(Dataset records)
====================
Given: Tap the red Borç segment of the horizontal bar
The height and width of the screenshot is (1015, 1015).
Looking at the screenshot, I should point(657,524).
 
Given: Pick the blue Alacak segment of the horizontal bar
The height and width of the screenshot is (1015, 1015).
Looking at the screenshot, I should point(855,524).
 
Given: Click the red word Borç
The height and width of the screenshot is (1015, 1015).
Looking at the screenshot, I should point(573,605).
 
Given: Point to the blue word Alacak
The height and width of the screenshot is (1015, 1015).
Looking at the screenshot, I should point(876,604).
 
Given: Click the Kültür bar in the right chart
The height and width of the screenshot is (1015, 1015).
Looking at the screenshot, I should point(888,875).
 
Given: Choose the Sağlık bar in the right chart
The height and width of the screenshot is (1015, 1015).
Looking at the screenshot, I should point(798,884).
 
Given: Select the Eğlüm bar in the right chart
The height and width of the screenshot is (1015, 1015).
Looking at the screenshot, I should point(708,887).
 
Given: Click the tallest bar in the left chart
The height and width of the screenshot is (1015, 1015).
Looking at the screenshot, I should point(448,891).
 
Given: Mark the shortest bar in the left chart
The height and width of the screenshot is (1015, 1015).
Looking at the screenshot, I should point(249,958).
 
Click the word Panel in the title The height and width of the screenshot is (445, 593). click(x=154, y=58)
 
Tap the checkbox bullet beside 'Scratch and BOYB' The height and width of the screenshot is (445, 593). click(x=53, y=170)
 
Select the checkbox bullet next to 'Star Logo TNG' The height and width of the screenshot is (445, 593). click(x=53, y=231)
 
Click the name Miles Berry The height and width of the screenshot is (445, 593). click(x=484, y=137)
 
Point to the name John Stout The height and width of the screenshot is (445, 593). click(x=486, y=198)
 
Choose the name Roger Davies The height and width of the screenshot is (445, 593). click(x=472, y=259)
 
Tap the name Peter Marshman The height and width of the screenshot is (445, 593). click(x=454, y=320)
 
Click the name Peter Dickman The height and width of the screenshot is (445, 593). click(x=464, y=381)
====================
Pick out every line of the material above that contains the word "Choose", and copy each such line.

Given: Choose the Sağlık bar in the right chart
Choose the name Roger Davies The height and width of the screenshot is (445, 593). click(x=472, y=259)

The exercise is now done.